The planners were spurred on by the incredible growth in automobile sales after World War II. The suburbs were growing quickly, and the new auto-centric philosophy said that highways were the way to get people across the city. It was a change as momentous as the arrival of the smartphone later would be, Schroeppel said, and planners were willing to make big, destructive changes to keep pace.

There also was a belief that it was now possible to find a “cold, objective, rational” solution that would maximize efficiency, Schroeppel said.

“If the numbers tell us that we should put a road from Point A to Point B through this neighborhood because that will maximize traffic flow at a regional scale, then that’s what we will do,” he said.

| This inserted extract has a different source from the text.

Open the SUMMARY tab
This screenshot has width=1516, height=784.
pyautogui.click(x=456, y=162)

Of course, this “rational” solution often resulted in the destruction of poor and minority communities, as Interstate 70 did in northeastern Denver. And it failed to account for the way that the construction of the highways would change the city.

“It completely ignores the fact that the whole reason why people would want to go to a place via car in the first place is because there’s something there of value to go to,” Schroeppel said of the new philosophy.

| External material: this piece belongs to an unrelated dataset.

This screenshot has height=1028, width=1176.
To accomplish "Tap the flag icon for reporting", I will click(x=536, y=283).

“If you tear down the things that people would want to go to, then what’s the point?”

For more:

The composite maps in this post were compiled by u/Jadebenn, a Reddit user who kindly allowed us to republish them. To see them in higher resolution, visit his Imgur post.

“It’s shocking to think that whole area could have never existed,” said the college freshman, who declined to give his real name for fear of being identified online.

We previously covered the Skyline project in greater depth, and we told the story of how the historic Cable building was saved from demolition.

If you know more details of this project, email me.

Updated with comment from John Olson.

Andrew Kenney

Author: Andrew Kenney

Andrew Kenney writes about public spaces, Denver phenomena and whatever else. He previously worked for six years as a reporter at The News & Observer in Raleigh, N.C. His most prized possession is his collection of bizarre voicemail. Leave him one at 303-502-2803, or email akenney@denverite.com.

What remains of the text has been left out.